Indianapolis to pursue legal action against opioid manufacturers, distributors

 In Health
INDIANAPOLIS (WISH) – The city of Indianapolis on Thursday announced it will file a lawsuit against opioid manufacturers and distributors.

Mayor Joe Hogsett announced Thursday morning that the law firm of Cohen & Malad, LLP has been hired to pursue the legal action. Lead attorney Irwin Levin alleges the billion-dollar companies misled patients into thinking their pain medications were not addictive, to increase sales.

“We see that the industry took a drug that was orginally prescribed only for end of life palliative care, cancer treatment, and they marketed it for chronic pain,” said Levin.

Hogsett says their pain pill addiction led to other addictions, like heroin which increased the number of overdose deaths. 

“They all sought relief from pain and were instead administered addiction,” said Mayor Hogsett.

Nearly 350 people died as a result of opioid addiction in Marion County in 2016. It’s the highest number of overdose deaths to date in Marion County, but it doesn’t appear to be slowing down. In 2017 alone, Narcan, used to give naxolone to revive someone suffering from an overdose, has been administered more than 1,600 times. That’s a pace that will top last year’s record-high administrations of naxolone.

During a news conference Thursday morning, Mayor Hogsett and Levin placed blame on manufacturing and distributing companies like Purdue Pharma, Endo Health, Teva Pharmeceuticals, Cardinal Health, McKesson Corporation and AmerisourceBergen.

Levin listed OxyContin and oxycodone as examples of prescription pain medications that are of particular concern. He said Suboxone and methadone would not be included in the lawsuit.

## [Given data]
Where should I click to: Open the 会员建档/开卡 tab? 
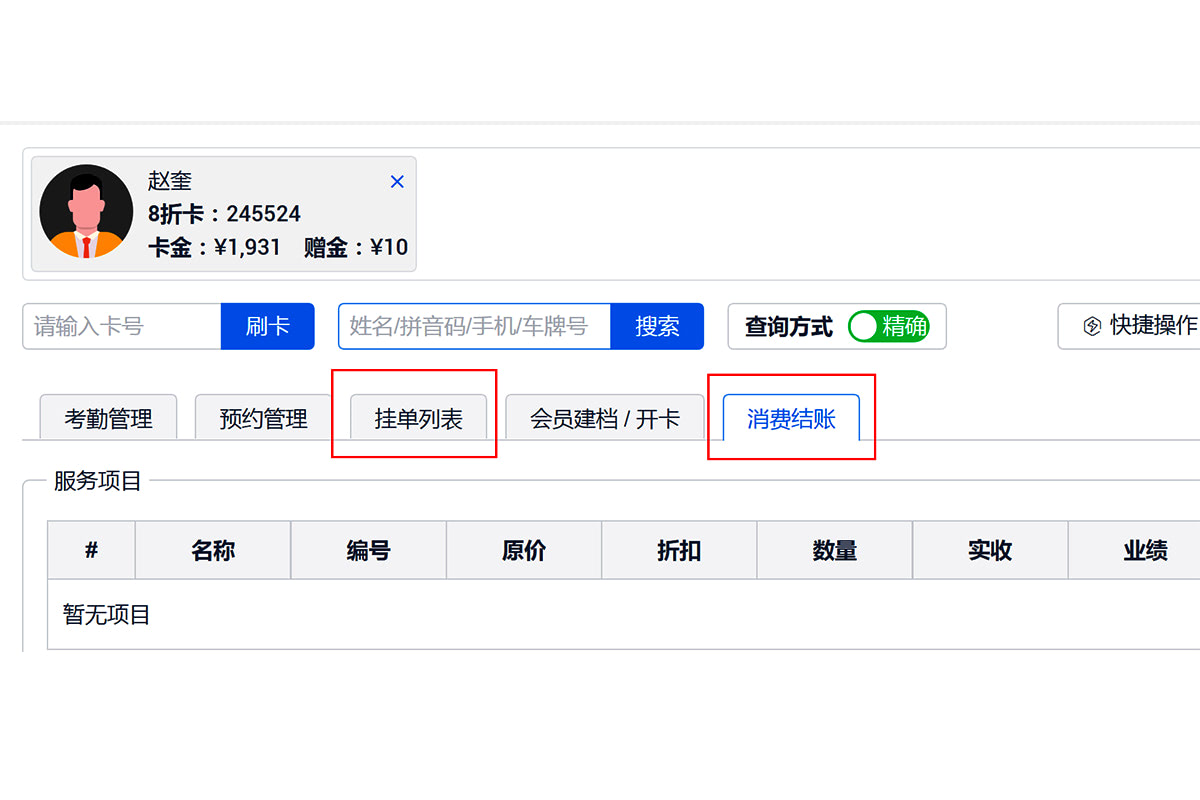click(605, 418)
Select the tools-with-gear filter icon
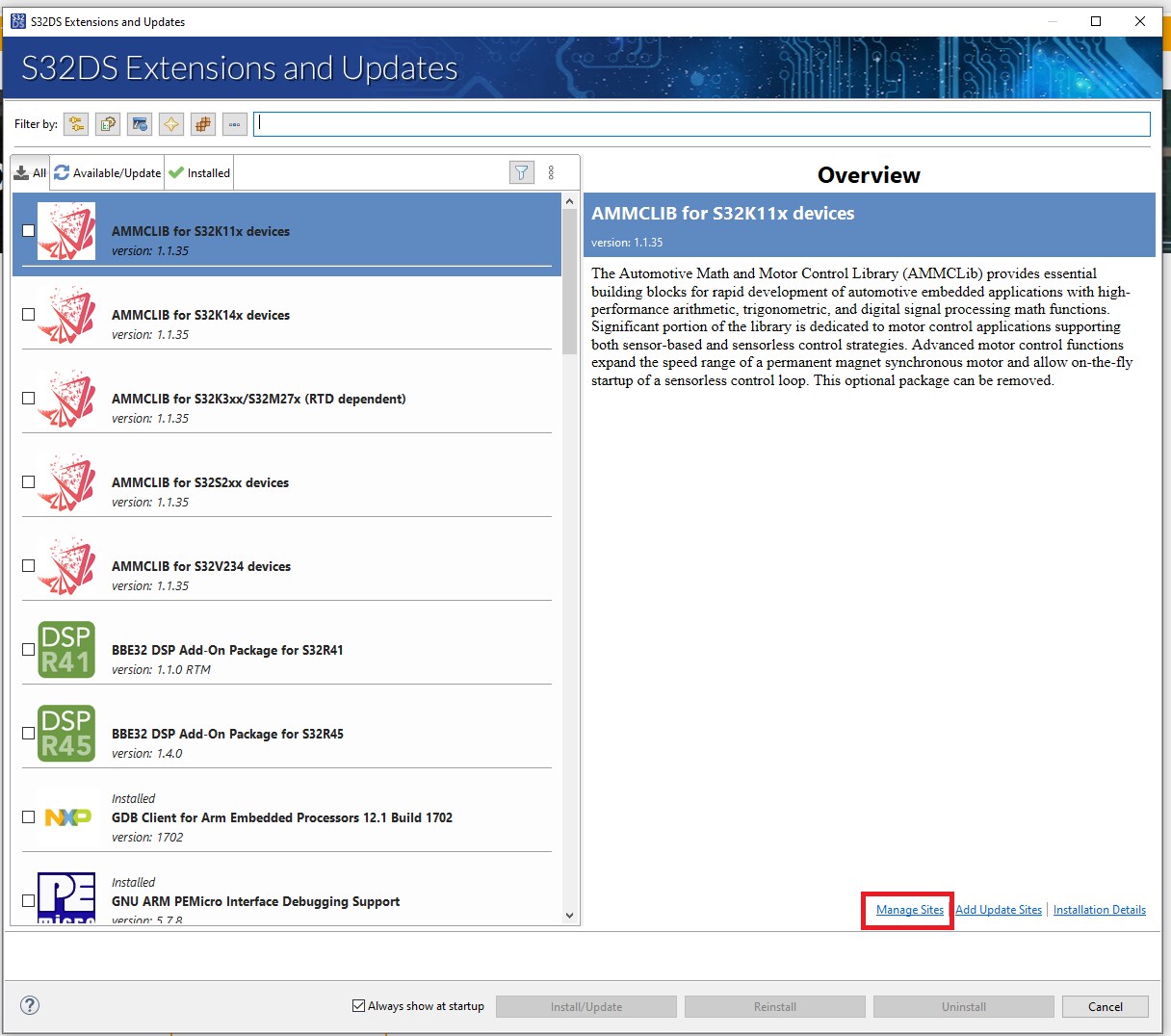The height and width of the screenshot is (1036, 1171). 107,123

## [Instructions]
a: Please copy from the Indianapolis opioid lawsuit article everything from "During a news" down to "Corporation and AmerisourceBergen.".
b: In the Indianapolis opioid lawsuit article, what reason does lead attorney Irwin Levin give for the companies misleading patients about their pain medications?

## [Answers below]
a:
During a news conference Thursday morning, Mayor Hogsett and Levin placed blame on manufacturing and distributing companies like Purdue Pharma, Endo Health, Teva Pharmeceuticals, Cardinal Health, McKesson Corporation and AmerisourceBergen.

b: Levin alleges that the companies misled patients into thinking their pain medications were not addictive in order to increase sales.